Quick Links

Perform COPY FROM encoding conversions in larger chunks

From:	Heikki Linnakangas <hlinnaka(at)iki(dot)fi>
To:	pgsql-hackers <pgsql-hackers(at)postgresql(dot)org>
Subject:	Perform COPY FROM encoding conversions in larger chunks
Date:	2020-12-16 12:17:58
Message-ID:	e7861509-3960-538a-9025-b75a61188e01@iki.fi
Views:	Whole Thread \| Raw Message \| Download mbox \| Resend email
Thread:
Lists:	pgsql-hackers

I've been looking at the COPY FROM parsing code, trying to refactor it
so that the parallel COPY would be easier to implement. I haven't
touched parallelism itself, just looking for ways to smoothen the way.
And for ways to speed up COPY in general.
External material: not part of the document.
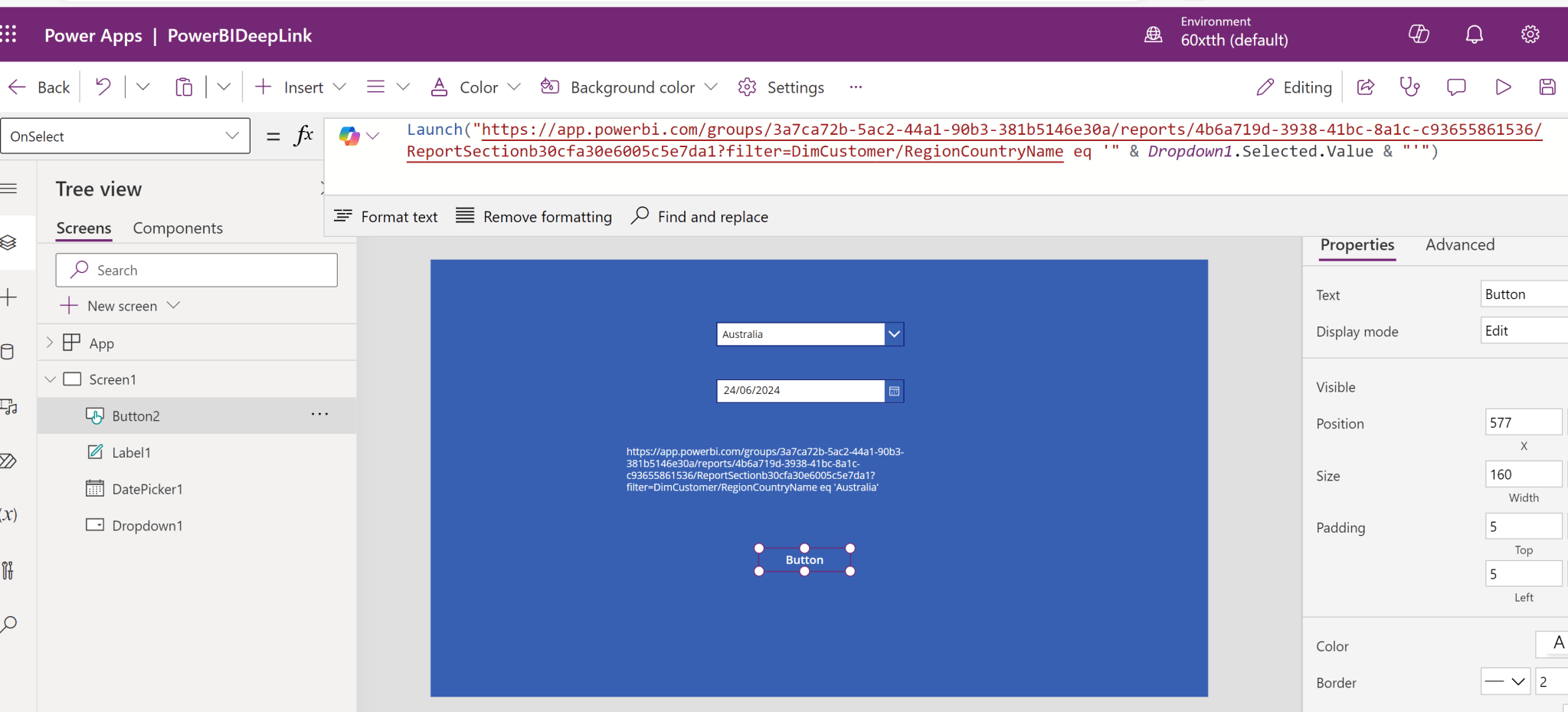
Task: Click Find and replace
Action: tap(699, 217)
Currently, COPY FROM parses the input one line at a time. Each line is
converted to the database encoding separately, or if the file encoding
matches the database encoding, we just check that the input is valid for
the encoding. It would be more efficient to do the encoding
conversion/verification in larger chunks. At least potentially; the
current conversion/verification implementations work one byte a time so
it doesn't matter too much, but there are faster algorithms out there
that use SIMD instructions or lookup tables that benefit from larger inputs.
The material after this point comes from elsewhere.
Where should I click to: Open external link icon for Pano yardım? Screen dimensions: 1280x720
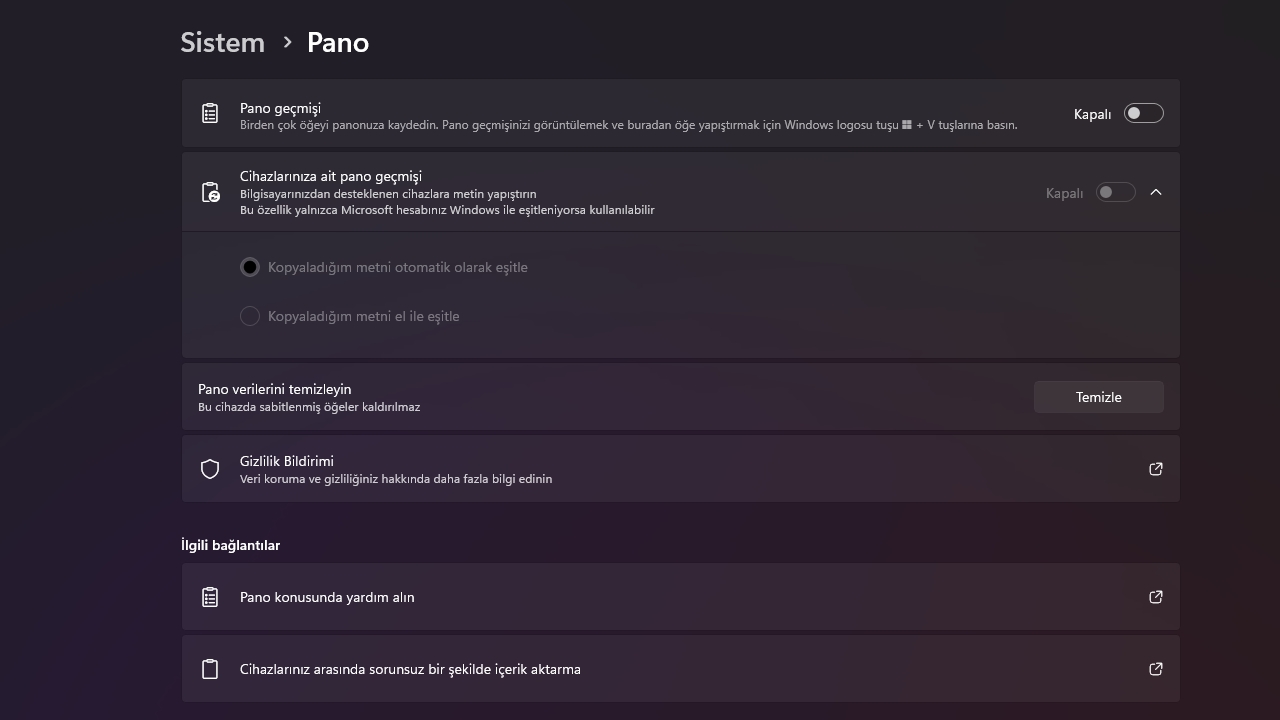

So I'd like to change it so that the encoding conversion/verification is
done before splitting the input into lines. The problem is that the
conversion and verification functions throw an error on incomplete
input. So we can't pass them a chunk of N raw bytes, if we don't know
where the character boundaries are. The first step in this effort is to
change the encoding and conversion routines to allow that. Attached
patches 0001-0004 do that:

For encoding conversions, change the signature of the conversion
function, by adding a "bool noError" argument and making them return the
number of input bytes successfully converted. That way, the conversion
function can be called in a streaming fashion: load a buffer with raw
input without caring about the character boundaries, call the conversion
function to convert it except for the few bytes at the end that might be
an incomplete character, load the buffer with more data, and repeat.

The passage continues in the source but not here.